* **MATERIAL FOR THE TASK**:

━━━━━━━━━━

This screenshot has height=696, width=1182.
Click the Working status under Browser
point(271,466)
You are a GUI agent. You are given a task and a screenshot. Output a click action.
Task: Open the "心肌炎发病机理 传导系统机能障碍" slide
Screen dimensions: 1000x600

━━━━━━━━━━

* **EXERCISE DESCRIPTION**: The complete listing must be printed again exactly as given.

* **ANSWER SPACE**:
This screenshot has height=696, width=1182.
Click the Working status under Browser
point(271,466)
You are a GUI agent. You are given a task and a screenshot. Output a click action.
Task: Open the "心肌炎发病机理 传导系统机能障碍" slide
Screen dimensions: 1000x600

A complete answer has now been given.